For the pro-stimulus argument, Brad DeLong and Paul Krugman are the essential stops.
For what it’s worth, non-economist Jim Henley wrote the best summary of the economics of the past 20 or 30 years that I’ve read:
During the period of Republican dominance, government policy contributed to stagnant real wages for most Americans, but to keep consumption up, fostered ever-more-creative ways for them to take on debt. The recent real-estate bubble (still deflating) was the final(?), decadent stage of the con. Now the jig is up: what falling asset prices reveal is that the country was a lot less wealthy, in real terms, than we imagined. In the absence of broadly shared prosperity, society can’t maintain a robust growth in genuine wealth.
You can leave out the stuff about Republicans if you like, increased ability to take on debt did replace wage growth as the means by which people improved their standard of living over the past 10 or 20 years. The difference between borrowing and having is that now the economy is going to suffer as people try to pay down the debt they’ve accumulated as rapidly as possible.
Intuitively, if the economy’s size was based in large part on borrowed money, government borrowing could make up some of the difference since businesses and consumers are borrowing less, but clearly that can only work for a short time as we try to find some more reliable means to rebuild the economy.
December 29, 2008 at 1:37 pm
I remember thinking in college that my generation (early Xers) would be the first generation not to improve their standard of living over their parents’. I look at my peers and my family, mostly the in-laws, and finally the illusion that allowed everyone to think otherwise has fallen apart.

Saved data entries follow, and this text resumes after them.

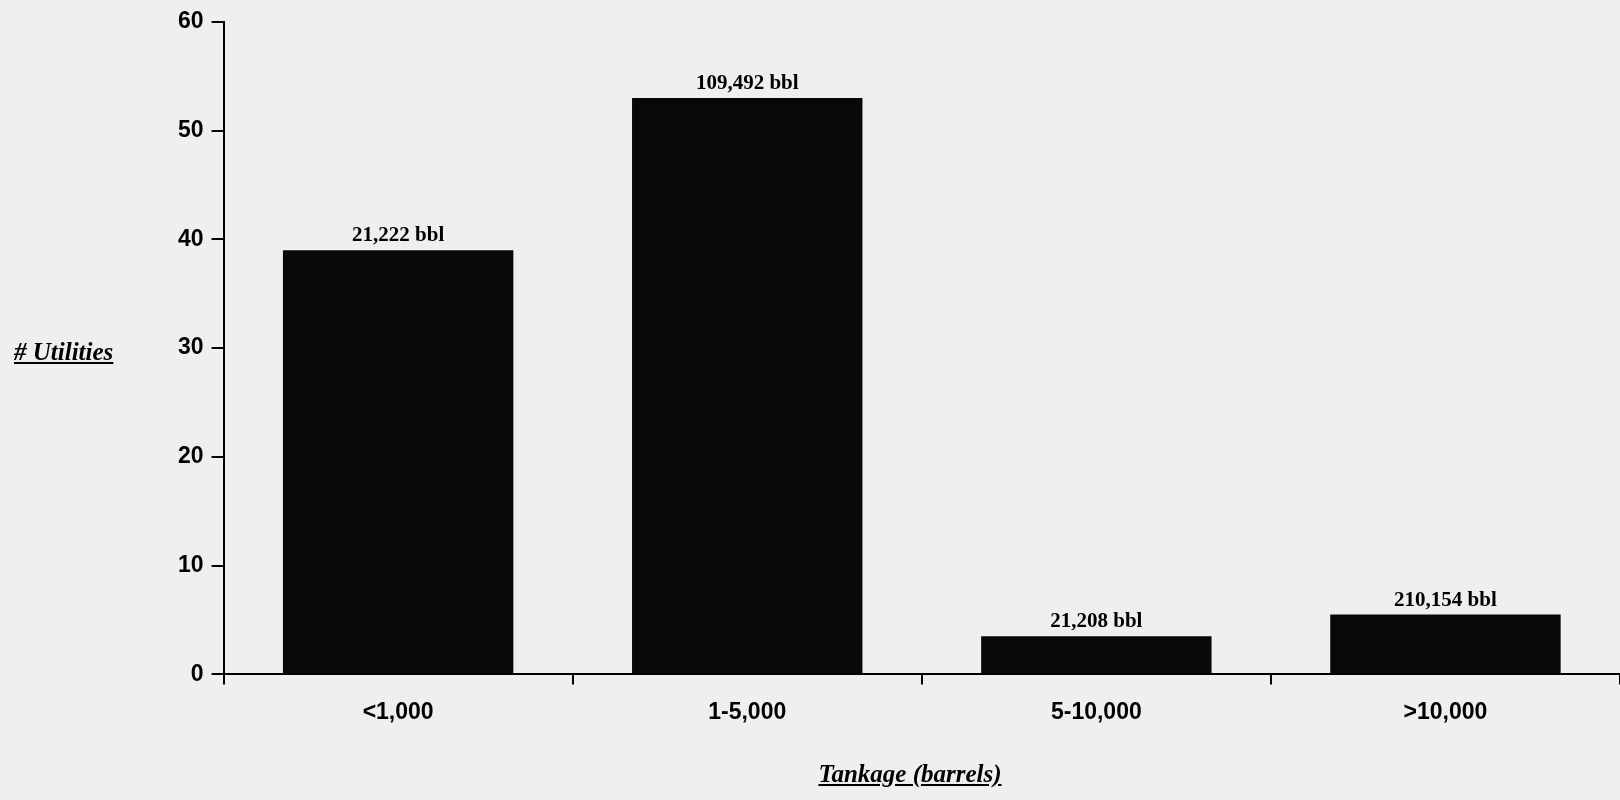  What do you see at coordinates (64, 352) in the screenshot?
I see `y-axis-title: # Utilities` at bounding box center [64, 352].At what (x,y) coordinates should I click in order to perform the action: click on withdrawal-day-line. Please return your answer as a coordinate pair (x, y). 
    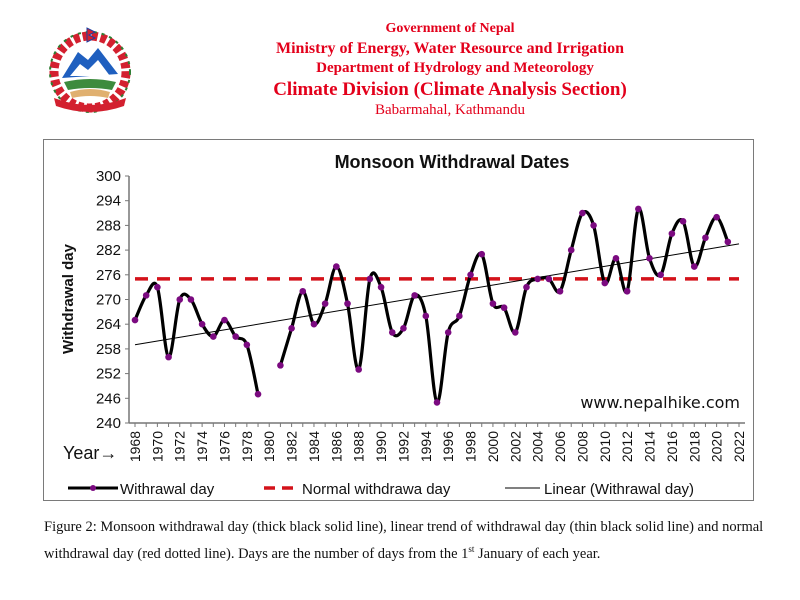
    Looking at the image, I should click on (196, 338).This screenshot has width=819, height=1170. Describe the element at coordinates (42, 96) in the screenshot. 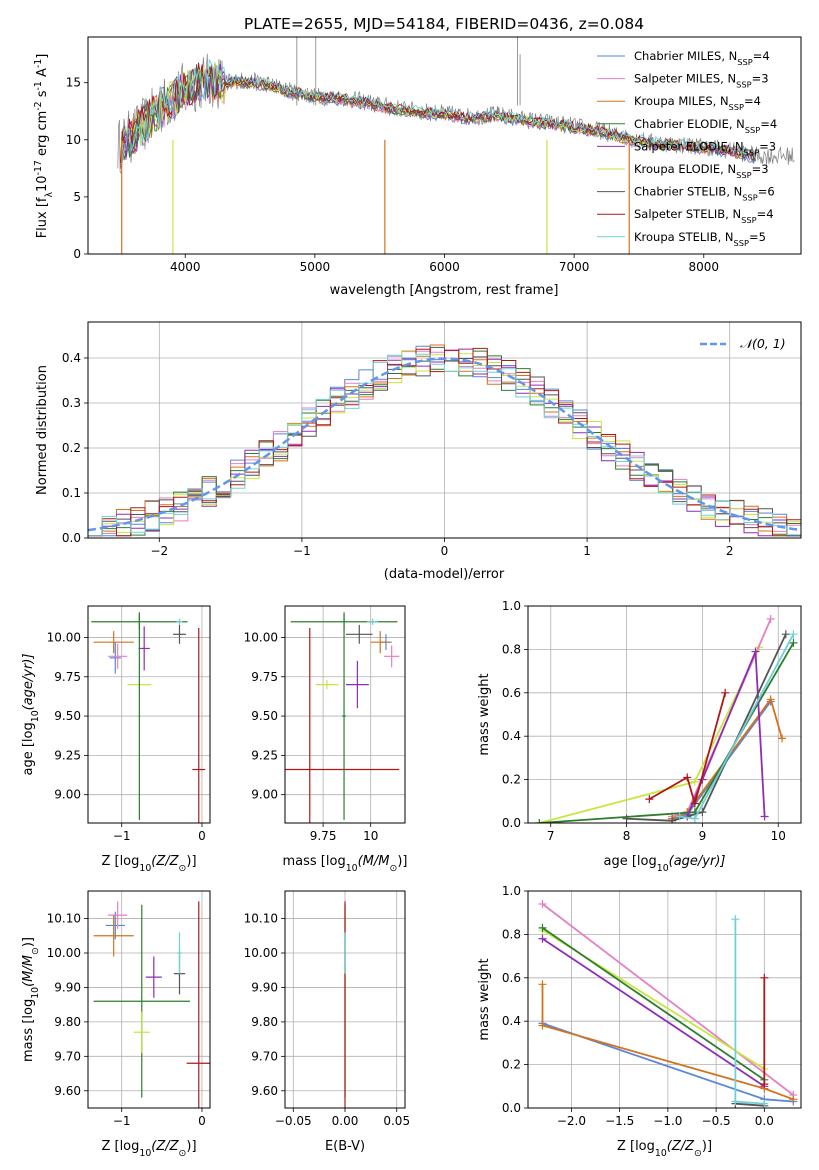

I see `label-part: s` at that location.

December 29, 2008 at 2:01 pm
Given the performance of most retirement accounts, it looks like we may still be able to pull their standard of living down to ours, though.
December 29, 2008 at 3:46 pm
Actually, that’s only part of the picture. Whenever I hear people talk about the need to get banks to start lending again, I think: it’ll never go back to the way it was, since that was unsustainable.
So, the additional pain will be the adjustment to an economy without all that easy credit. So, even if we ease the current crisis, the new ‘good’ economy will not be nearly as large as it was before. In terms of jobs, etc., that’s gonna hurt.